If you live in the UK, contact the closest “Citizen’s Advice Bureau.”
Next Up: Talk to Someone you Trust
I was really saddened as I grew into adulthood and realized that so many people don’t have someone that they trust. If you don’t, that’s something that you can, and should remedy. Personally, because of my parents, I was introduced to a somewhat unusual branch of Christianity, which is “Unity.” (Not to be confused with Unitarians, although by and large Unitarians can be helpful and wonderful too!)
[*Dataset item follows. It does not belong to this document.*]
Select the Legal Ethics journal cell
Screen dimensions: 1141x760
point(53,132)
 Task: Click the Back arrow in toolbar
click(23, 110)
When the going really, really gets challenging for me and I don’t have any other options – I reach out to a wonderful group of people called “Silent Unity.” These people (who are Christians) are there 24 hours a day, 7 days a week, 365 days a year to pray with all callers. They dont’ try to get you to come to their services, they are just there to be with you. They are not a counseling line, but I have found, many many times, that they can be incredibly calming when the going gets difficult. The phone numbers to reach Silent Unity are:
This is a link for a little more information about what to expect when you call Silent Unity. This is a free service.
Pay Attention to the People Who Are Around You
This is a two-pronged strategy and it works on a few different levels.
Part one is friends and/or family. For example, if you are struggling with drugs and alcohol and all your friends are party animals it’s going to be tough to break the habits. But it is not impossible to do so. The same goes for family of course.
This does not mean you need to drop all your friends (or your family!), but it could mean that you should take a break. The people we spend time with color our experience of life to a huge degree.
The other part of paying attention to people is possibly the most powerful tactic for dealing with a meltdown that I have ever experienced. Put very simply, that is to help someone else. What you do or how much you do doesn’t matter to a great extent. It is about helping to make a difference in someone else’s life. Making a difference in theirs will also make a difference in yours. There is no limit in how much helping out our fellow humans can actually help ourselves/can even change the course of a meltdown.